• **EXERCISE DETAILS**: Each line below should be reproduced without any alteration.

• **Stored data entries**:
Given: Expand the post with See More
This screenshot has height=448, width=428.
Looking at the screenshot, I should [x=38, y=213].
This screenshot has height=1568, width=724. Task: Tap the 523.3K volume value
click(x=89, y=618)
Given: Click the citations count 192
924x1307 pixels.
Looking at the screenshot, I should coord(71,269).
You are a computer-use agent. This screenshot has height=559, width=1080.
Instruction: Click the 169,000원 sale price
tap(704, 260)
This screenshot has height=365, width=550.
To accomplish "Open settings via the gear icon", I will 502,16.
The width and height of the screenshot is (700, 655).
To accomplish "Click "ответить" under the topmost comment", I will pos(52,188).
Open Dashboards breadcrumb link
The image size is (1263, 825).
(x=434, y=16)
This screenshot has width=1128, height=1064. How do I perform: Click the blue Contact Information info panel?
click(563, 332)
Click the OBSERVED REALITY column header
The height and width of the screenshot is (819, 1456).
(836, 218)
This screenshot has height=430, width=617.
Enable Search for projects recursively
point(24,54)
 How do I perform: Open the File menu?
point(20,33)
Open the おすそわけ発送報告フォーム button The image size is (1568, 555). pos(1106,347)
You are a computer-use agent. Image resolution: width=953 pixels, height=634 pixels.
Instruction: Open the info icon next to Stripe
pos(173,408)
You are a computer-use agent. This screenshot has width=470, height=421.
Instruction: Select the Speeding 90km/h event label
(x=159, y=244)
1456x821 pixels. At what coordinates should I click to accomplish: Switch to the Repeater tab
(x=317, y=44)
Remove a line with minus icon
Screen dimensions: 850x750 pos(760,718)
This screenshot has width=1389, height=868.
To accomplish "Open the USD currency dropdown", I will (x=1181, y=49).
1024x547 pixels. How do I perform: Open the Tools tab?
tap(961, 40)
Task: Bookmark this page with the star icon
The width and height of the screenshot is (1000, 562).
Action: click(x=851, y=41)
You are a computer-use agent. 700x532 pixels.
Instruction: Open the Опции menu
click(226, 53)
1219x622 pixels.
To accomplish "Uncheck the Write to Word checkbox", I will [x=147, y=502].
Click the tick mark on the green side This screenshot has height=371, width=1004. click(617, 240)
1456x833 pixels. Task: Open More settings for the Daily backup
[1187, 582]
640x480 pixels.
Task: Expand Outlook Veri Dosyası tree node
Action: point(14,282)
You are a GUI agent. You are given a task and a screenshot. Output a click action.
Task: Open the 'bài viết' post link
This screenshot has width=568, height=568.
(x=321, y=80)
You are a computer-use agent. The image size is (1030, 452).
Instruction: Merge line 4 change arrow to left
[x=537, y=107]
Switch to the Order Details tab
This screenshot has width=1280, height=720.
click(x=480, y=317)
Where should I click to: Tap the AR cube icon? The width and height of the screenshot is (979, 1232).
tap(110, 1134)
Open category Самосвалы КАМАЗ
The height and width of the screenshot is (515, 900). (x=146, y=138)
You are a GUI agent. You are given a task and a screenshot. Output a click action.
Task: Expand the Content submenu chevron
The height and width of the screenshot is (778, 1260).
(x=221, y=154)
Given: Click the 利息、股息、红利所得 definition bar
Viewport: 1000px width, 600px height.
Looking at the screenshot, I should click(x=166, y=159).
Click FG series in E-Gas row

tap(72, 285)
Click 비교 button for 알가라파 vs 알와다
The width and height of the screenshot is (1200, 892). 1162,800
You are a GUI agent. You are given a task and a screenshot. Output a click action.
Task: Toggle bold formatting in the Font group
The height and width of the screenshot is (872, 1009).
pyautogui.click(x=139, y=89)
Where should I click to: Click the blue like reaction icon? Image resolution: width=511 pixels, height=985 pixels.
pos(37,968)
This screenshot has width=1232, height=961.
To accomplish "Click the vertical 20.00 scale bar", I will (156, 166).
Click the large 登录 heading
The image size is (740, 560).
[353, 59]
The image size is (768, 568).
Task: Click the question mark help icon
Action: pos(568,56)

• **TASK ANSWER**:
Given: Expand the post with See More
This screenshot has height=448, width=428.
Looking at the screenshot, I should [x=38, y=213].
This screenshot has height=1568, width=724. Task: Tap the 523.3K volume value
click(x=89, y=618)
Given: Click the citations count 192
924x1307 pixels.
Looking at the screenshot, I should coord(71,269).
You are a computer-use agent. This screenshot has height=559, width=1080.
Instruction: Click the 169,000원 sale price
tap(704, 260)
This screenshot has height=365, width=550.
To accomplish "Open settings via the gear icon", I will 502,16.
The width and height of the screenshot is (700, 655).
To accomplish "Click "ответить" under the topmost comment", I will pos(52,188).
Open Dashboards breadcrumb link
The image size is (1263, 825).
(x=434, y=16)
This screenshot has width=1128, height=1064. How do I perform: Click the blue Contact Information info panel?
click(563, 332)
Click the OBSERVED REALITY column header
The height and width of the screenshot is (819, 1456).
(836, 218)
This screenshot has height=430, width=617.
Enable Search for projects recursively
point(24,54)
 How do I perform: Open the File menu?
point(20,33)
Open the おすそわけ発送報告フォーム button The image size is (1568, 555). pos(1106,347)
You are a computer-use agent. Image resolution: width=953 pixels, height=634 pixels.
Instruction: Open the info icon next to Stripe
pos(173,408)
You are a computer-use agent. This screenshot has width=470, height=421.
Instruction: Select the Speeding 90km/h event label
(x=159, y=244)
1456x821 pixels. At what coordinates should I click to accomplish: Switch to the Repeater tab
(x=317, y=44)
Remove a line with minus icon
Screen dimensions: 850x750 pos(760,718)
This screenshot has width=1389, height=868.
To accomplish "Open the USD currency dropdown", I will (x=1181, y=49).
1024x547 pixels. How do I perform: Open the Tools tab?
tap(961, 40)
Task: Bookmark this page with the star icon
The width and height of the screenshot is (1000, 562).
Action: click(x=851, y=41)
You are a computer-use agent. 700x532 pixels.
Instruction: Open the Опции menu
click(226, 53)
1219x622 pixels.
To accomplish "Uncheck the Write to Word checkbox", I will [x=147, y=502].
Click the tick mark on the green side This screenshot has height=371, width=1004. click(617, 240)
1456x833 pixels. Task: Open More settings for the Daily backup
[1187, 582]
640x480 pixels.
Task: Expand Outlook Veri Dosyası tree node
Action: point(14,282)
You are a GUI agent. You are given a task and a screenshot. Output a click action.
Task: Open the 'bài viết' post link
This screenshot has width=568, height=568.
(x=321, y=80)
You are a computer-use agent. The image size is (1030, 452).
Instruction: Merge line 4 change arrow to left
[x=537, y=107]
Switch to the Order Details tab
This screenshot has width=1280, height=720.
click(x=480, y=317)
Where should I click to: Tap the AR cube icon? The width and height of the screenshot is (979, 1232).
tap(110, 1134)
Open category Самосвалы КАМАЗ
The height and width of the screenshot is (515, 900). (x=146, y=138)
You are a GUI agent. You are given a task and a screenshot. Output a click action.
Task: Expand the Content submenu chevron
The height and width of the screenshot is (778, 1260).
(x=221, y=154)
Given: Click the 利息、股息、红利所得 definition bar
Viewport: 1000px width, 600px height.
Looking at the screenshot, I should click(x=166, y=159).
Click FG series in E-Gas row

tap(72, 285)
Click 비교 button for 알가라파 vs 알와다
The width and height of the screenshot is (1200, 892). 1162,800
You are a GUI agent. You are given a task and a screenshot. Output a click action.
Task: Toggle bold formatting in the Font group
The height and width of the screenshot is (872, 1009).
pyautogui.click(x=139, y=89)
Where should I click to: Click the blue like reaction icon? Image resolution: width=511 pixels, height=985 pixels.
pos(37,968)
This screenshot has width=1232, height=961.
To accomplish "Click the vertical 20.00 scale bar", I will (156, 166).
Click the large 登录 heading
The image size is (740, 560).
[353, 59]
The image size is (768, 568).
Task: Click the question mark help icon
Action: pos(568,56)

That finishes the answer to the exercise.